Most registered breeders adhere to this standard, and you can always ask for proof of the registry as well, as the data is publicly available.
Hip scoring is another way to assess the condition of the hips and is used in places like Britain.
Hip scoring relies on sending x-rays to a panel of experts at the British Veterinary Association who score the hips across nine features.
Both hips are rated, and the total is added up. The average score for Siberian Huskies is 7, and anything higher than this should be a point of concern when looking at potential husky puppies to buy.
A hip score of 0-3 is considered normal and healthy (for each hip bone), so anything of 7 or under is a good rating to look for.

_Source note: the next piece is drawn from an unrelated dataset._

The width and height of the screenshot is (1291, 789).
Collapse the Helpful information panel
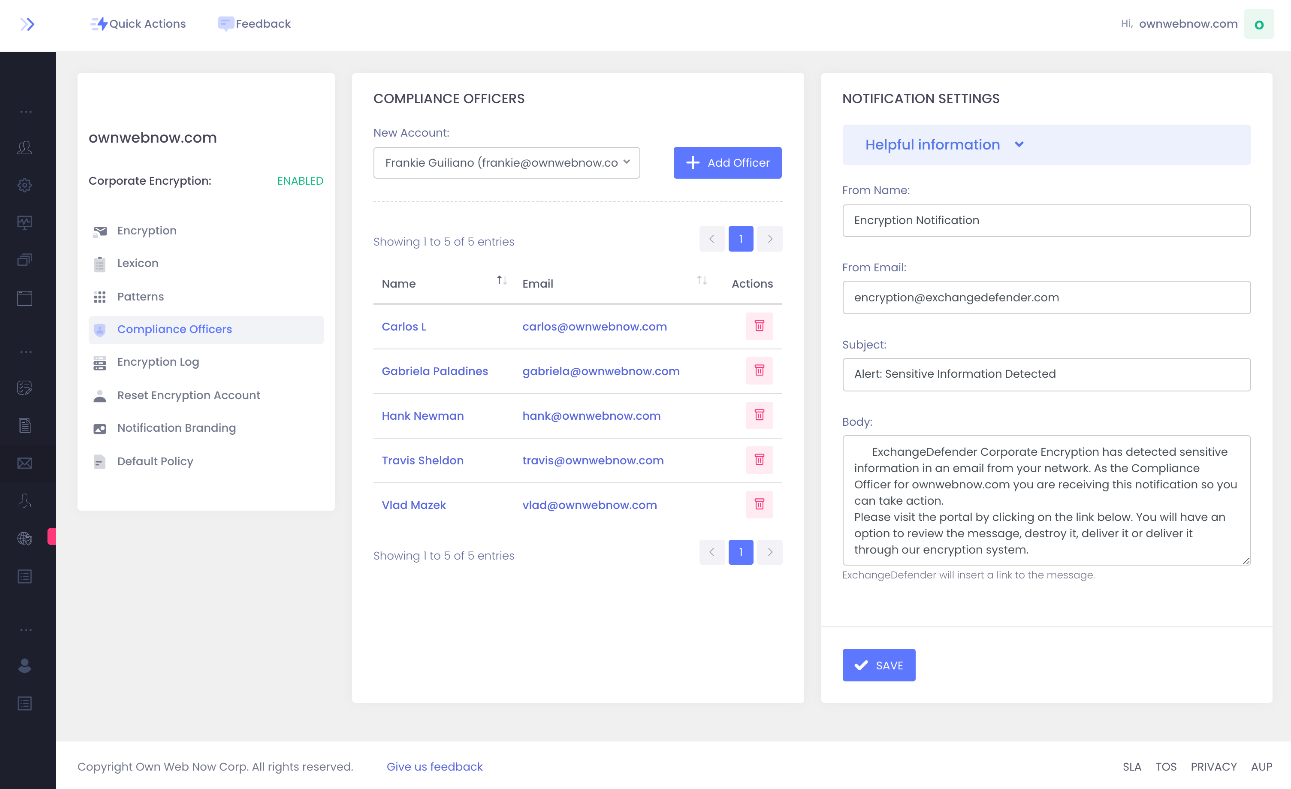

How To Give Your Husky The Best Chance Of Good Hip Health
Obviously, the best way to give a husky the best chance of having healthy hips is to work with breeders who breed for this.
Health screening and OFA registration indicate how healthy a husky’s hips will be, but this is very easy to do in hindsight or if you don’t have a husky yet – so what about if you already have a husky?
Weight management greatly impacts the health of your husky’s hips as they grow.
You should always aim to keep your husky at a healthy weight, not too skinny but not overweight either, to promote better hip health.
Weight During The Puppy Phase
A study found that overweight German Shepherd puppies were twice as likely to develop hip dysplasia as their normal-weight counterparts.
Controlling weight during the puppy phase plays a significant role in preventing hip dysplasia.
Moderate Exercise While Young
Huskies are capable of incredible feats of endurance; there are no two ways about it, but you need to be careful exercising them too much while they are young.
As husky puppies grow, their hips are still developing and growing. If you exercise them too much while they are in this phase, it can cause damage to their hips and lead to an increased chance of hip dysplasia as they grow and mature.
Adult huskies need around 2 hours of exercise daily, but puppies should have less than this.
Thirty minutes to an hour is plenty for pups, and make sure that their exercise is not strenuous by choosing walking over running, for example. A lot of husky puppies will tire themselves out just through playing, so only exercise them when they need it.
Hip problems like hip dysplasia and arthritis are a concern for huskies, but if you get a husky from a registered breeder who follows health testing guidelines, the risk decreases dramatically.
Breeders are able to breed for healthy huskies that are not prone to hip problems, but this obviously doesn’t apply to everyone who already has a husky.
If you already have a husky, keeping them at a healthy weight and avoiding intense exercise while they are young are the best ways to help their hips to stay healthy.